- _Written exercise_
Can you copy these records word for word, starting at the line that contains "The width and height of the screenshot is (365, 373)." and ending with the final line of the records?

*** Provided records ***

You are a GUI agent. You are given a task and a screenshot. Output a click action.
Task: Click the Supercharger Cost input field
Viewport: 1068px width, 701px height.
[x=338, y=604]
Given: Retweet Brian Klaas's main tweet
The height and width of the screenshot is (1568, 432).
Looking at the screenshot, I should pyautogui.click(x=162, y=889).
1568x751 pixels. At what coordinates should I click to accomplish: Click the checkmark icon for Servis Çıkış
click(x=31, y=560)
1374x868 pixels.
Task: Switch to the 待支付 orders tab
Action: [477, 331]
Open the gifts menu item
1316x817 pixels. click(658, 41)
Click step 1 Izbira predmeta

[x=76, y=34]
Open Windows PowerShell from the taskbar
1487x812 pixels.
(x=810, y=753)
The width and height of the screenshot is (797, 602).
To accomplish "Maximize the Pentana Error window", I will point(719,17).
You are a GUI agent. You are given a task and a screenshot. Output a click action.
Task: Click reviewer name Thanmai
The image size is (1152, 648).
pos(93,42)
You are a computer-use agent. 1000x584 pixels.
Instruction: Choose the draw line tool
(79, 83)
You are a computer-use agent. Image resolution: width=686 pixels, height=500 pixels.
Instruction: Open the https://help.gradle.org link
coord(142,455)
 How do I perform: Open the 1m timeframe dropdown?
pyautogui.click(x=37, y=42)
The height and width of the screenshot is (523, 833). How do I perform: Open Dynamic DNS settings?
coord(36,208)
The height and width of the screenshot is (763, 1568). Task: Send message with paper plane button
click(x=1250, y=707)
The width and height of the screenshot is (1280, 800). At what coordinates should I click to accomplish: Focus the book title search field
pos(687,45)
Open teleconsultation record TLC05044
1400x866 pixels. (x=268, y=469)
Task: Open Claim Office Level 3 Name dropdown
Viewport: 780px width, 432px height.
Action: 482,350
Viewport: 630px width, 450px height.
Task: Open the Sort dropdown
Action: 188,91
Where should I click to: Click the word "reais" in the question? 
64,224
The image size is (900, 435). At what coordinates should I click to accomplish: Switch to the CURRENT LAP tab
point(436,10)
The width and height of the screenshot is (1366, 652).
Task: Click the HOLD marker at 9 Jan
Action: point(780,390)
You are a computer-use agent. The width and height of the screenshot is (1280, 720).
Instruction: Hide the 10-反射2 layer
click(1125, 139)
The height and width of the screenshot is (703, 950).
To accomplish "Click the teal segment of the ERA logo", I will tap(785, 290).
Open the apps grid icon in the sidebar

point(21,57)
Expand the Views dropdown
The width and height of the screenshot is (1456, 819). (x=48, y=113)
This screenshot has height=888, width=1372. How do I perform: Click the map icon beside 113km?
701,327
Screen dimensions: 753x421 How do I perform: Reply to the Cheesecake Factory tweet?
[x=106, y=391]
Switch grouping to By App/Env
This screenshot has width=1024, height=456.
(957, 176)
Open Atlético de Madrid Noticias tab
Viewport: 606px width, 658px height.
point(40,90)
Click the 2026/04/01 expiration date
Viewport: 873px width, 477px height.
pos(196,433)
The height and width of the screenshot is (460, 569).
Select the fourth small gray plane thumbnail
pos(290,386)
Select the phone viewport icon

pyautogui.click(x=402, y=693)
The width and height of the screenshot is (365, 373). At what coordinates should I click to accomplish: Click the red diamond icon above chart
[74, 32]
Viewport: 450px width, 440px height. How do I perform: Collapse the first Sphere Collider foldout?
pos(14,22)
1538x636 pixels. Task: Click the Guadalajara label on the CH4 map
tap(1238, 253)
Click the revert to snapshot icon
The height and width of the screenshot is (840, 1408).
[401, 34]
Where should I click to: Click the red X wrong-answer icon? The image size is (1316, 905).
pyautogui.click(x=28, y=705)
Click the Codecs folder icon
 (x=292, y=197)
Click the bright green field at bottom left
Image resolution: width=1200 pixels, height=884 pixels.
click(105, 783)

***

- _Answer to this problem_
The width and height of the screenshot is (365, 373). At what coordinates should I click to accomplish: Click the red diamond icon above chart
[74, 32]
Viewport: 450px width, 440px height. How do I perform: Collapse the first Sphere Collider foldout?
pos(14,22)
1538x636 pixels. Task: Click the Guadalajara label on the CH4 map
tap(1238, 253)
Click the revert to snapshot icon
The height and width of the screenshot is (840, 1408).
[401, 34]
Where should I click to: Click the red X wrong-answer icon? The image size is (1316, 905).
pyautogui.click(x=28, y=705)
Click the Codecs folder icon
 (x=292, y=197)
Click the bright green field at bottom left
Image resolution: width=1200 pixels, height=884 pixels.
click(105, 783)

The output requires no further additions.